É raro assistir a um filme alemão tão encharcado de afetividade - e muito prazeroso observar como a política e a história entram por este foco intimista no enredo. Poderia ser assistido como um adeus à pátria, às ideologias, à mãe, à infância, às ilusões. É tudo isso, mas também uma forma vigorosa de afirmar o quanto é possível manipular a verdade - ou como qualquer verdade é necessariamente uma forma de ficção que cada um elabora ao organizar o que vê no mundo. Tudo o que passa pelo filtro das palavras (e das imagens) é apenas uma versão.
Alex (Daniel Brühl), o protagonista desta história, resolveu construir uma realidade sob medida para sua mãe (Katrin Sass). Ardorosa militante do regime da Alemanha Oriental, ela sofreu um enfarte pouco antes da queda do Muro de Berlim, em 1989. Ficou em coma oito meses, tempo suficiente para que os sinais das ideologias fossem trocados. O que fazer, então, quando a Cinderela acorda? Contar a verdade e arriscar um novo enfarte, que tudo indica que será fatal? Ou fabricar um mundo ilusório onde ela se sinta confortável (ela só não, aliás)?

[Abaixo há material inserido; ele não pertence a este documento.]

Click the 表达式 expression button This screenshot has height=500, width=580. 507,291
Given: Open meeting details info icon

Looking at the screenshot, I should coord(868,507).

O filho amoroso embarca na segunda opção, o que o obriga a procurar os vestígios de um mundo já extinto - embalagens dos antigos produtos, uniformes, dinheiro antigo. Elaborada a ficção, toda a família vira refém de sua manutenção - Alex, a irmã Ariane (Maria Simon), os colegas da mãe. Um amigo de Alex que sonha ser cineasta forja em vídeo os noticiários de TV, que fazem a mãe crer que são os alemães do lado capitalista que estão emigrando em massa para o lado de cá, quando é justamente o contrário o que ocorre nas ruas.
Há ecos de outros filmes que abordaram uma bolha no tempo - como Underground - Mentiras de Guerra, de Emir Kusturica -, mas este aqui busca outra pulsação, a de que a nossa versão da História é apenas uma busca de inserir nela a nossa própria visão. Alex, no fundo, está contando à mãe a história de fadas pessoal, social e política que ele gostaria de ter vivido - assim como Katrin fabricou para os filhos uma imagem fictícia do pai deles, que emigrou para o ocidente. Uma vez superado o medo da morte - dele mesmo, da mãe, do regime - Alex também pode seguir adiante com a própria vida, onde rachou o verniz da utopia mas há possibilidades muito além do estreito quarto de um apartamento onde se procurou em vão congelar a História.